Yeah he knows it's two trains.

OP posts:
AuntMarch · 17/04/2019 12:48

If he won't pick you up from the central station (pick up points no need to park), I can't see him ever doing anything that benefits you and not himself which doesn't bode well.

If I were him I'd have suggested somewhere to go that me picking you up wouldn't have been a massive detour to avoid you having to spend an hour on the train in the first place

Heidiboo1984 · 17/04/2019 12:48

Have you done the deed yet op? Your post when you said he wanted you to go to his for DVDs but not out to eat sounds like he just wants a shag.

CuriousaboutSamphire · 17/04/2019 12:48

Yuk! He sounds awful! As said... no effort at 3 dates would lead you to assume even less of an effort forever after!

Wave bye bye, tell him why, if he bothers to ask "Sorry sweetie, but you really are just too fucking thoughtless"

User59720gpwn82210 · 17/04/2019 12:48

Well as he's made it clear he won't pick you up and you can't be bothered with the hassle, sounds like it’s all sorted. Just move on to the next guy.

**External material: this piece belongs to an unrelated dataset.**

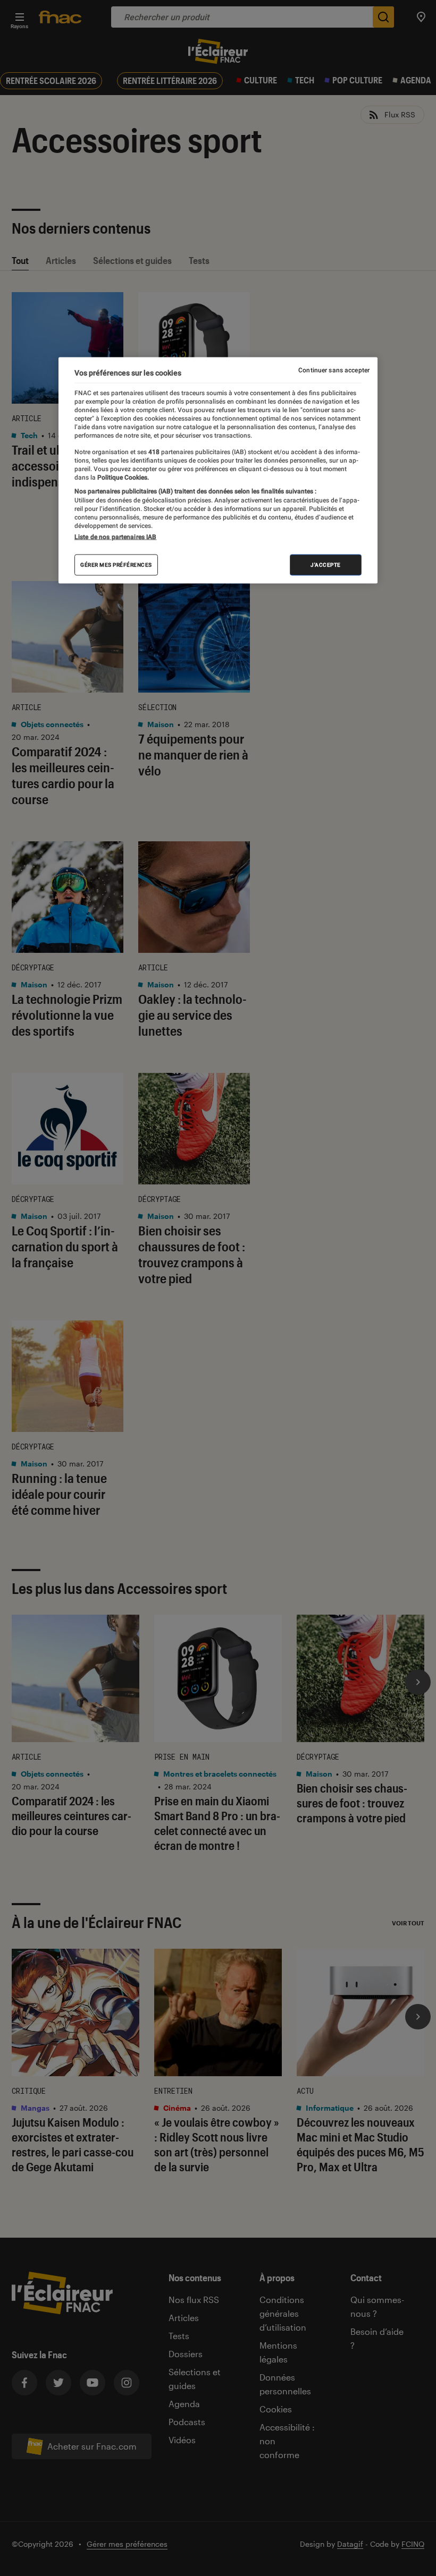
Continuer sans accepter (334, 369)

That was easy. You asked the question and resolved it in 3 minutes. Grin

Unburnished · 17/04/2019 12:49

No, he’s lazy. I’d say its not working and not see him again. He should be dying to see you at this stage.

nelsonmuntzslingshot · 17/04/2019 12:50

I wouldn't bother with him. It's little things like this that are telling for the future relationship.

simpleskmonwent · 17/04/2019 12:50

No we haven't done anything like that.
Date 1 was the beach
Date 2 bowling
Date 3...god knows where I end up.

OP posts:
Youmatter · 17/04/2019 12:50

Sounds like a needless problem.

Get yourself someone worth the effort!